Met betrekking tot hun eerst bij gelegenheid van de mondelinge behandeling in hoger beroep gedane beroep op de hardheidsclausule ex artikel 288 lid 3 Fw overweegt het hof als volgt. Wil een beroep op artikel 288 lid 3 Fw slagen, dan is in het algemeen vereist dat de schuldenaar een zekere (persoonlijke) ontwikkeling heeft doorgemaakt die zich toont in het feit dat hij greep heeft gekregen op de omstandigheden die hem in financiële problemen hebben gebracht. Dat blijkt ook uit het feit dat artikel 288 lid 3 Fw volgens de wetsgeschiedenis vooral ziet op "echte gedragsaspecten" (Handelingen I 2006-2007, nr. 30, blz. 958). Het hof is van oordeel dat [appellant] en [appellante] geen enkele indicatie hebben gegeven dat er sprake zou kunnen zijn van een daadwerkelijke gedragsverandering zoals hierboven omschreven. Zo hebben [appellant] en [appellante] tot op heden geen enkele aantoonbare sollicitatie-activiteit ontplooid en hebben zij vanaf het moment van hun toelatingszitting op 3 mei 2018 tot aan de mondelinge behandeling in hoger beroep op 22 augustus 2018 bij herhaling wisselende verklaringen afgelegd ten aanzien van (de oorzaken van) het ontstaan en onbetaald laten van hun schuldenlast alsmede met betrekking tot hun voornemen om pogingen te gaan ondernemen om een betaalde arbeidsbetrekking te verwerven.
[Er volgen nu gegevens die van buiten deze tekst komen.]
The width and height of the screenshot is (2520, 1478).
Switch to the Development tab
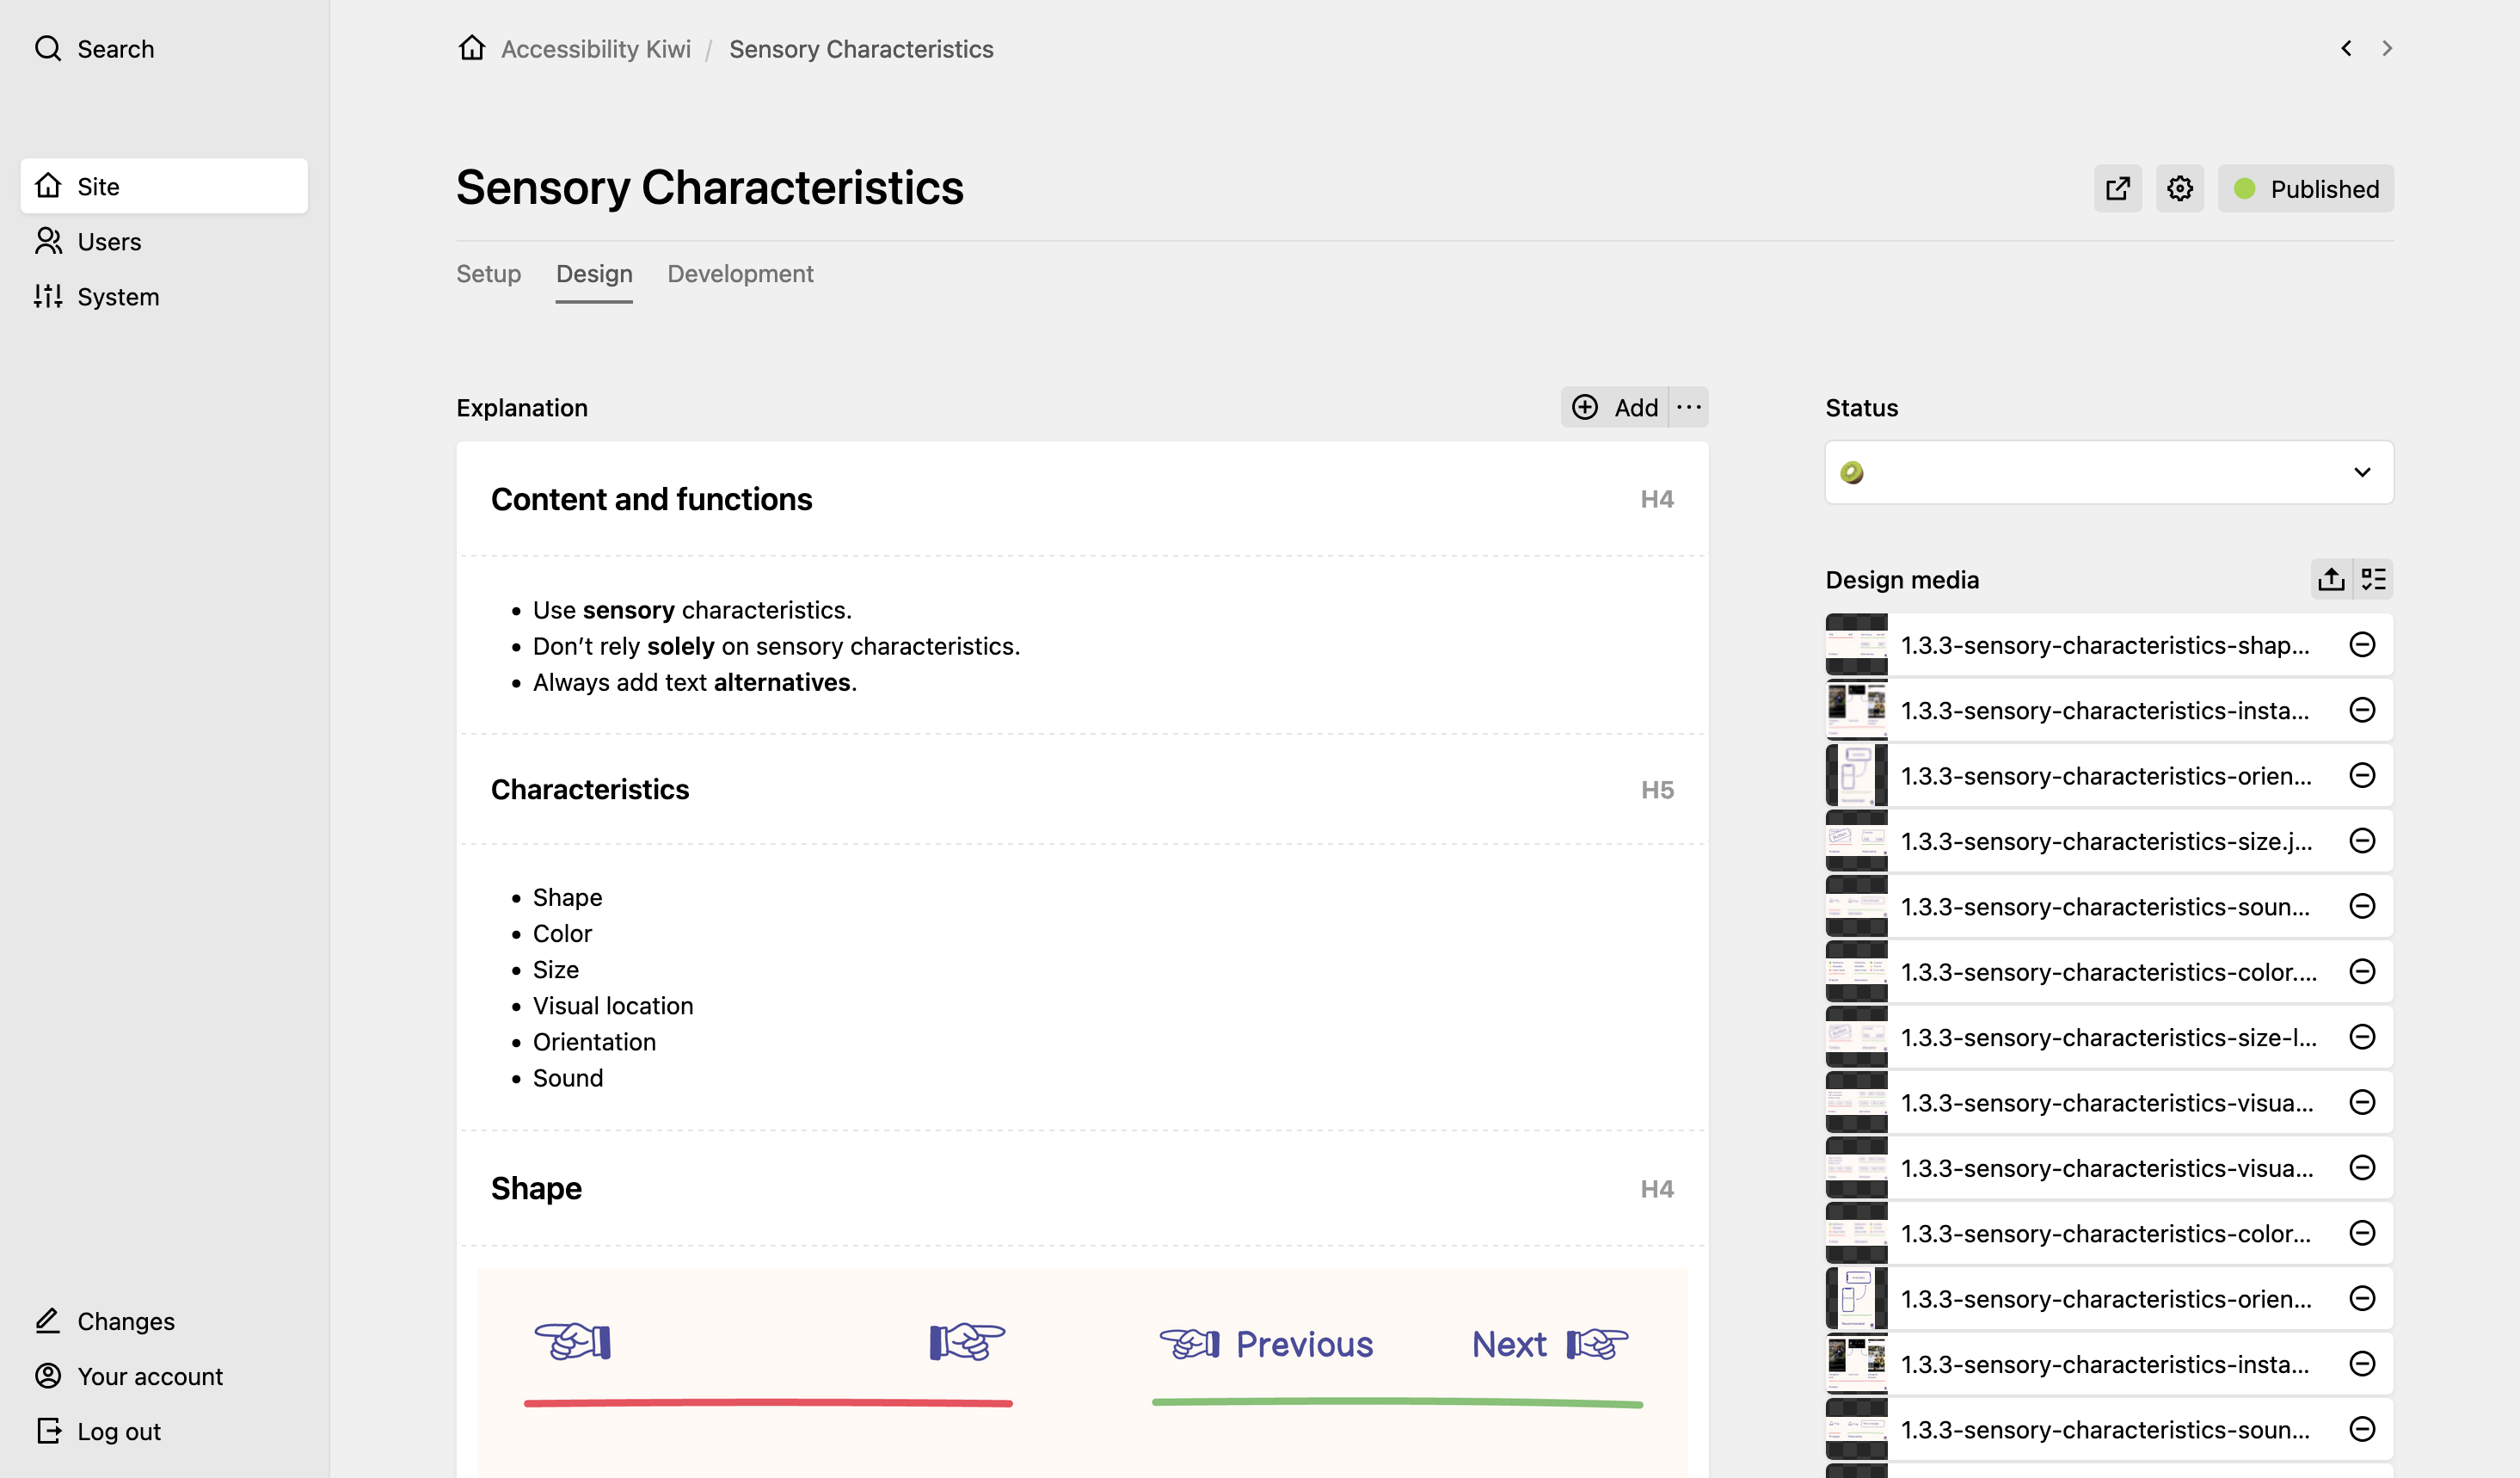pyautogui.click(x=740, y=274)
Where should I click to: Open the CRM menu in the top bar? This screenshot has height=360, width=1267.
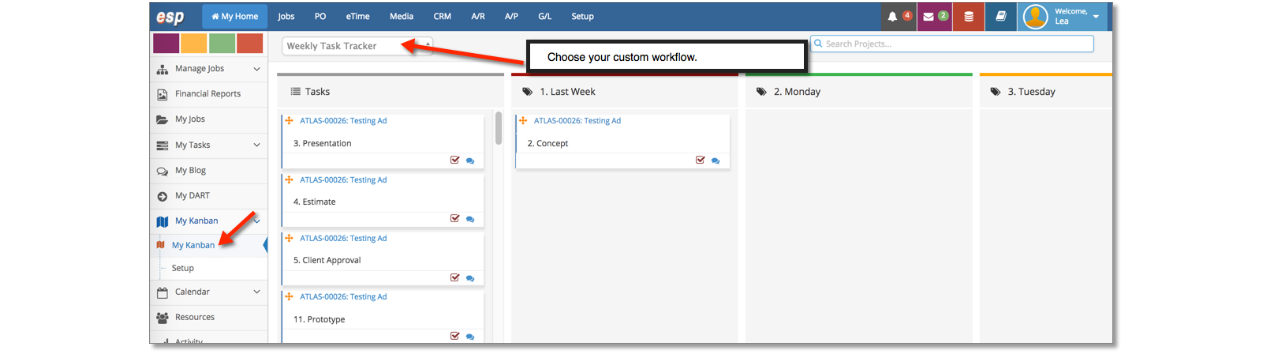click(x=442, y=17)
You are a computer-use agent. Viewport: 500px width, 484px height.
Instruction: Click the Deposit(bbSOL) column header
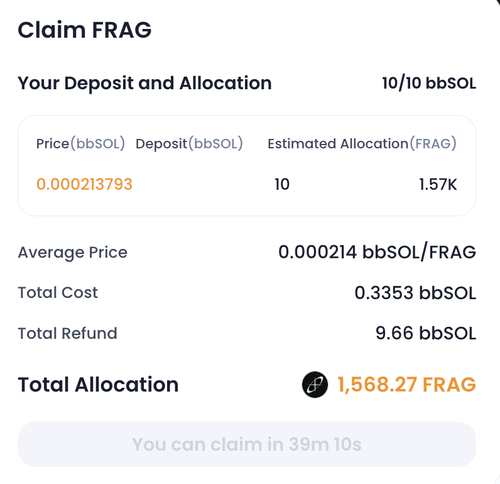pos(189,144)
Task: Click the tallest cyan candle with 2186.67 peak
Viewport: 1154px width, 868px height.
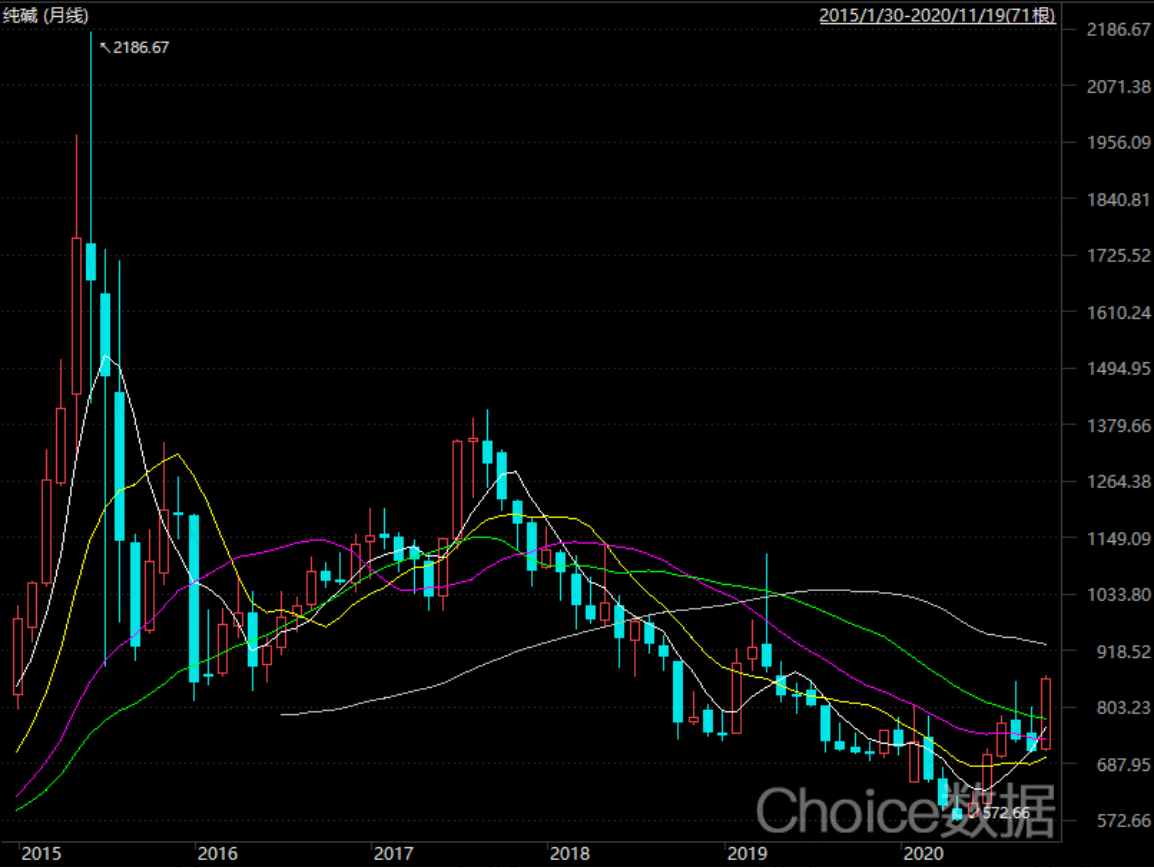Action: (x=91, y=261)
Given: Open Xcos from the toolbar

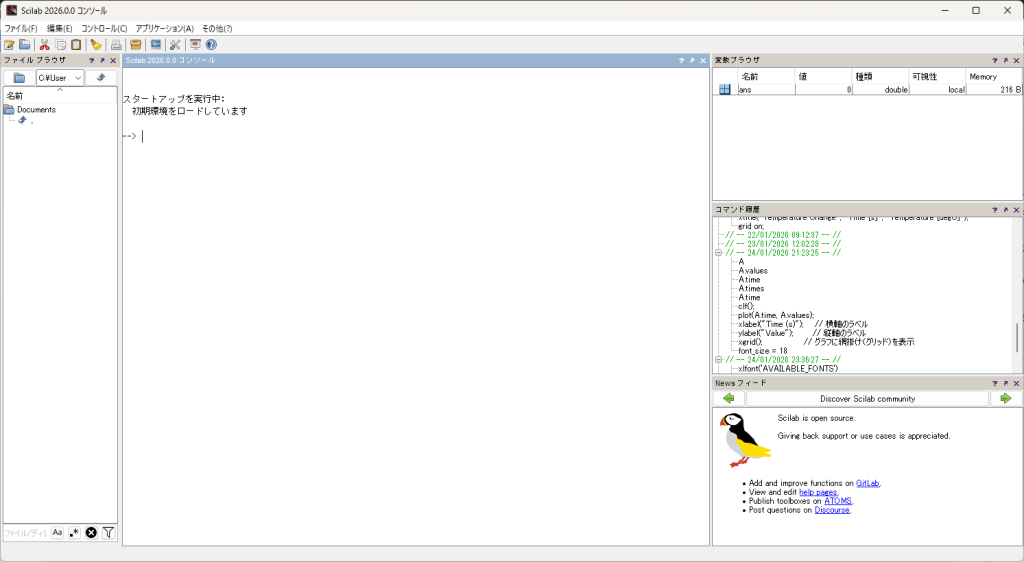Looking at the screenshot, I should 155,45.
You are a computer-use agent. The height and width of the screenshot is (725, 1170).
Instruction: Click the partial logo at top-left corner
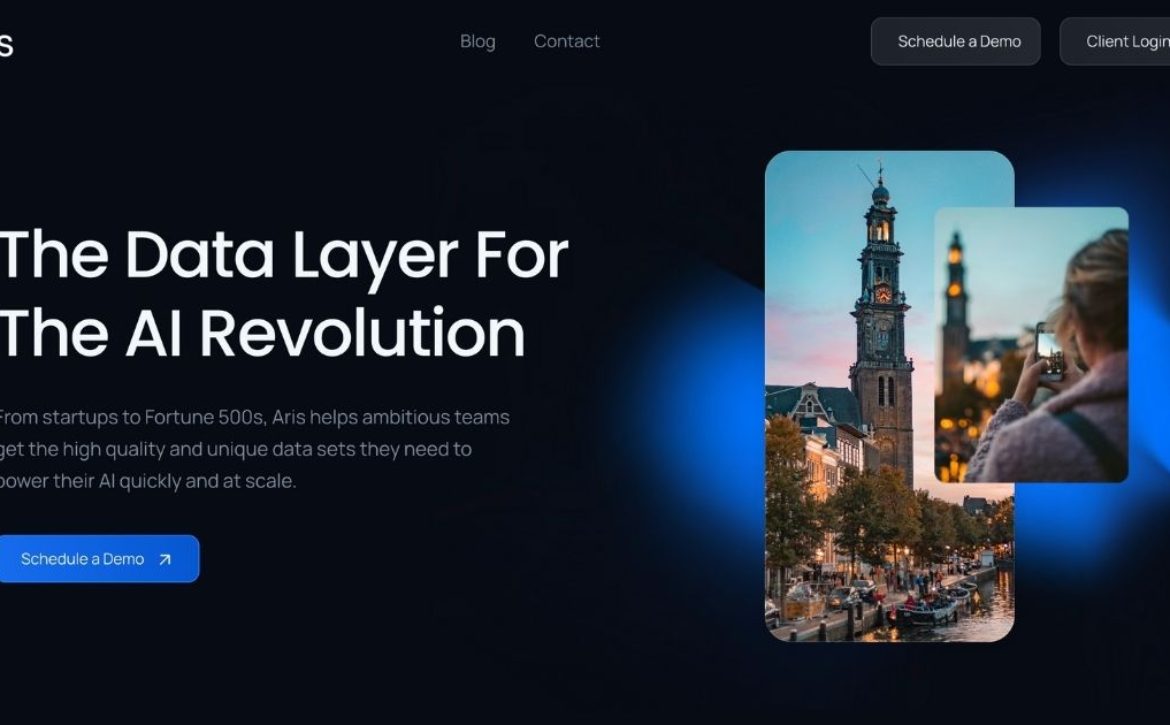point(6,45)
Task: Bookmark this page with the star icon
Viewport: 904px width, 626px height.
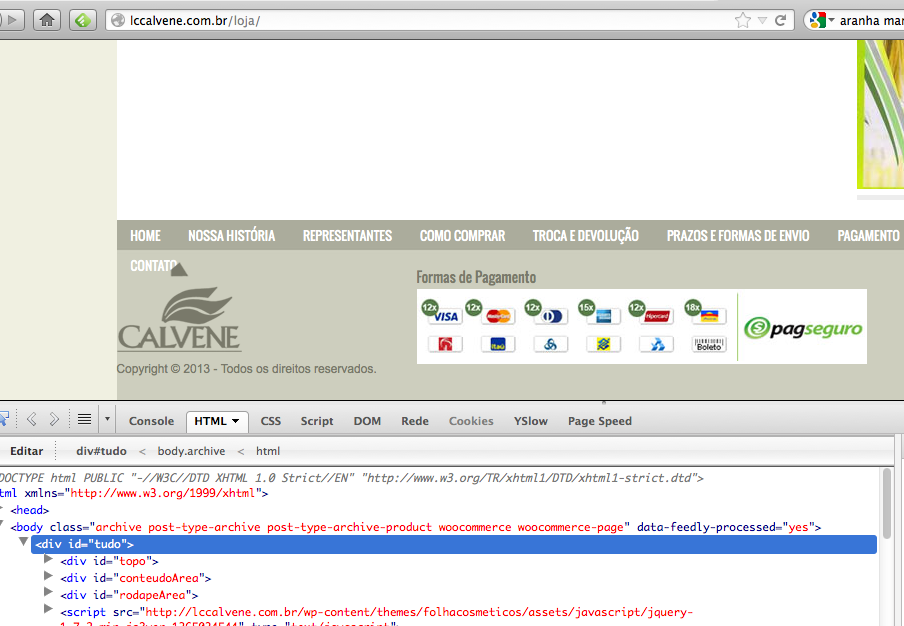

Van een aantoonbaar bestendige gedragsverandering is naar het oordeel van het hof vooralsnog dan ook geen enkele sprake. Mede hierdoor is het hof bovendien van oordeel dat vooralsnog ook onvoldoende aannemelijk is geworden dat [appellant] en [appellante] de uit de schuldsaneringsregeling voortvloeiende verplichtingen naar behoren zullen (willen gaan) nakomen en zich zullen (willen gaan) inspannen zoveel mogelijk baten voor de boedel te verwerven. Niets staat er echter in de weg dat [appellant] en [appellante] hun voorgenomen pogingen wel te gaan solliciteren daadwerkelijk oppakken en aldus bij een volgend verzoek – op enig moment – kunnen laten zien dat zij zich de belangen van hun crediteuren wel hebben aangetrokken.
3.8.5.
Al hetgeen hiervoor is overwogen, zowel afzonderlijk als in onderlinge samenhang beschouwd, voert het hof dan ook tot de slotsom dat de rechtbank terecht en op goede gronden heeft geoordeeld dat het verzoek van [appellant] en [appellante] om te worden toegelaten tot de schuldsaneringsregeling moet worden afgewezen.
3.9.
Het vonnis waarvan beroep zal worden bekrachtigd.

4.De uitspraak

Het hof:
bekrachtigt het vonnis waarvan beroep.
Dit arrest is gewezen door mrs. R.R.M. de Moor, A.P. Zweers-van Vollenhoven en M. Breur en in het openbaar uitgesproken op 30 augustus 2018.